# Sigma Notation and Product Notation

1. Jun 16, 2013

### Justabeginner

1. The problem statement, all variables and given/known data
Notice that $ln [∏(k=1)^n a^k] = Ʃ_(k=1)^n * ln (a_k)$

I couldn't get the LaTeX right on this ^ But k=1 is below the product sign, and n is above. And (a^k) is the formula.
From this, as well as some calculus, calculate that:

$lim as n->∞ ∏_(k=1)^n e^\frac{k^2}{n^3}$

For this ^ the limit is as n tends to infinity, and k=1 is below the product sign, and n is above the product sign.
2. Relevant equations

3. The attempt at a solution

The first equation I think is an example of the distributive property? However, I am not sure how to show that the limit would tend to infinity for the second part, without applying actual values? (When the limit becomes 1/0 is infinity?)

Thank you.

2. Jun 16, 2013

### QED Andrew

Assume the limit exists and is equal to L. Then,

$$L = \lim_{n\to\infty} \prod_{k=1}^n e^\frac{k^2}{n^3}$$

$$\implies \ln(L) = \ln\bigl(\lim_{n\to\infty} \prod_{k=1}^n e^\frac{k^2}{n^3}\bigr)$$

$$\implies \ln(L) = \lim_{n\to\infty} \ln\bigl(\prod_{k=1}^n e^\frac{k^2}{n^3}\bigr)$$

Can you take it from here?

Last edited by a moderator: Jun 16, 2013
3. Jun 16, 2013

### Justabeginner

I think I'm oversimplifying the problem here, but would my logic work?

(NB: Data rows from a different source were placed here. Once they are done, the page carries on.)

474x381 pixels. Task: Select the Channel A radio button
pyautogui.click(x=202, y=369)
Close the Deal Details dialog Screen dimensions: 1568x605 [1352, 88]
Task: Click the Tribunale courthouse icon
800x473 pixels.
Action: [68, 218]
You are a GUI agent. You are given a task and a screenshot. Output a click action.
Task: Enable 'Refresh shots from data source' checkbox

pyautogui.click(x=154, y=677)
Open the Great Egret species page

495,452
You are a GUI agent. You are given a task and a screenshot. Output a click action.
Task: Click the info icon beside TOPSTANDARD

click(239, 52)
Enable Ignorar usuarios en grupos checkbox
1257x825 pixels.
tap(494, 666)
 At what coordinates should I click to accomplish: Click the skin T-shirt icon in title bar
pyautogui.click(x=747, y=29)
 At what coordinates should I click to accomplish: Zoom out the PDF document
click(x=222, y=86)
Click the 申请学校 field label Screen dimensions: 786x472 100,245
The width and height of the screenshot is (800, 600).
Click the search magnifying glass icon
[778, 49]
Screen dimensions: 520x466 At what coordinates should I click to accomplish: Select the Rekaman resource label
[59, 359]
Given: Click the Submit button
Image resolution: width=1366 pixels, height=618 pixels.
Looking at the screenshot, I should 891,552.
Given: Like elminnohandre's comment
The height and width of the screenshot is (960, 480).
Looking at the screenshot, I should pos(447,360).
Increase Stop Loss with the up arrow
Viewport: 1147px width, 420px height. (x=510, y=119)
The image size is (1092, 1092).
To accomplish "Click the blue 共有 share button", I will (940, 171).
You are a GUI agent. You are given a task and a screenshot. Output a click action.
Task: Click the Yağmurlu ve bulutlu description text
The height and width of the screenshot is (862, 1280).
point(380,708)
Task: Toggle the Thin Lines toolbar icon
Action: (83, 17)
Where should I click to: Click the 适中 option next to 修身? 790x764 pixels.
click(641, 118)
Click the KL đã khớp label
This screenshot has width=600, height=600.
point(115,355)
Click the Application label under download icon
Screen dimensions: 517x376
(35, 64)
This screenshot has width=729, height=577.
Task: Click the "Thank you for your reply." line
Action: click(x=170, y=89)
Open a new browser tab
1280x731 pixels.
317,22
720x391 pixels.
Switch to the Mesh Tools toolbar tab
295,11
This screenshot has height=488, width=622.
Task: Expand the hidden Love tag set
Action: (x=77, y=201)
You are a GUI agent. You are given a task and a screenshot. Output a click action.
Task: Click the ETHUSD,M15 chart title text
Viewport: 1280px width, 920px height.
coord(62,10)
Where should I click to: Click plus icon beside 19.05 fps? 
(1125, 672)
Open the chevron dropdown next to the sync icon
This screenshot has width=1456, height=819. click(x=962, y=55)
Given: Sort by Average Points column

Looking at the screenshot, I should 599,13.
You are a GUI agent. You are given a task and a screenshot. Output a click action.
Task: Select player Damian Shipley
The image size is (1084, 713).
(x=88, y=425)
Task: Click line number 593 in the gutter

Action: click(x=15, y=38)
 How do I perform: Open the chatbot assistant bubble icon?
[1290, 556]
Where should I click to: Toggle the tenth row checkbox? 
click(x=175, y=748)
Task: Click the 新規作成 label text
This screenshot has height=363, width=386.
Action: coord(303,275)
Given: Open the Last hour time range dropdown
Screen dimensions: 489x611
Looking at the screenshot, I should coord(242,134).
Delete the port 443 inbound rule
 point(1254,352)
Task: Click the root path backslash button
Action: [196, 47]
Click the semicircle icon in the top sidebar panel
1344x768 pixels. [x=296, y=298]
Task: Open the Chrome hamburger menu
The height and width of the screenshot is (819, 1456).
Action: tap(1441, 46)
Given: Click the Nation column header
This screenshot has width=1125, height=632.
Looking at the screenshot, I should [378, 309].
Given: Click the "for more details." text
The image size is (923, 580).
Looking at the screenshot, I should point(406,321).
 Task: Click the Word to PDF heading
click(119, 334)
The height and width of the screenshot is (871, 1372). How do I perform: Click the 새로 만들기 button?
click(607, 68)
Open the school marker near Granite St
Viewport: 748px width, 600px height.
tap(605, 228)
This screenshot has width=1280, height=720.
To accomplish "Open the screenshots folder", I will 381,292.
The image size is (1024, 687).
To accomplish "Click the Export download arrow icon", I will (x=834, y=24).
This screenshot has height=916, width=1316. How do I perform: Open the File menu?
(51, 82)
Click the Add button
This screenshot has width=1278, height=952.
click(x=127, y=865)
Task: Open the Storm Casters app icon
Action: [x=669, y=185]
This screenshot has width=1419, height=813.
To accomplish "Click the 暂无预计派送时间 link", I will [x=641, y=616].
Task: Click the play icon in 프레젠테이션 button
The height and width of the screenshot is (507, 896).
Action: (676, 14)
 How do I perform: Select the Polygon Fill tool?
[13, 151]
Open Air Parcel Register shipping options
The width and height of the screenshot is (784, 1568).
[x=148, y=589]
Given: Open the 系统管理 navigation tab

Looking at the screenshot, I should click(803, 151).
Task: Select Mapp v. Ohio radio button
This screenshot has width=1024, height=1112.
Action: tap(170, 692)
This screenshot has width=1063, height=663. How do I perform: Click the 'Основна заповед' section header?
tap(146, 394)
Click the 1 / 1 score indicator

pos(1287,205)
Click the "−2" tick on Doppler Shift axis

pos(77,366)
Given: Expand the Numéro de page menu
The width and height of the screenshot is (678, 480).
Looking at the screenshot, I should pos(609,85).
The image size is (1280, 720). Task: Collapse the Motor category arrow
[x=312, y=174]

The index is from k=1 to n, and n goes to infinity. so lim as n-> ∞ and k=1, so k^2= 1^2= 1, and n^3= ∞, so 1/∞= 0, and e^0= 1?

Thank you.

4. Jun 16, 2013

### CAF123

You are misunderstanding the notation $\prod_{k=1}^{n}$ It means k takes on all integer values between 1 and n inclusive. So k is not always 1, it's initial value is 1.
Once you understand this, after the above posters last step, consider the hint given to you in the question.

5. Jun 17, 2013

### Justabeginner

I think the limit is infinity, after considering your and QEDAndrew's hints. Is this correct? Thank you.

6. Jun 17, 2013

### CAF123

Rather, you should say '....diverges to $+\infty$'.

I don't think it is correct. Show your work.

7. Jun 24, 2013

### Justabeginner

Okay WOW. I did not find this response in the message board, and just realized that it was in my list of unsolved problems (on here). However, I think I've got it, so I really appreciate your help CAF123. I can't believe I responded so late though. I've been working on other stuff, so pardon my absence.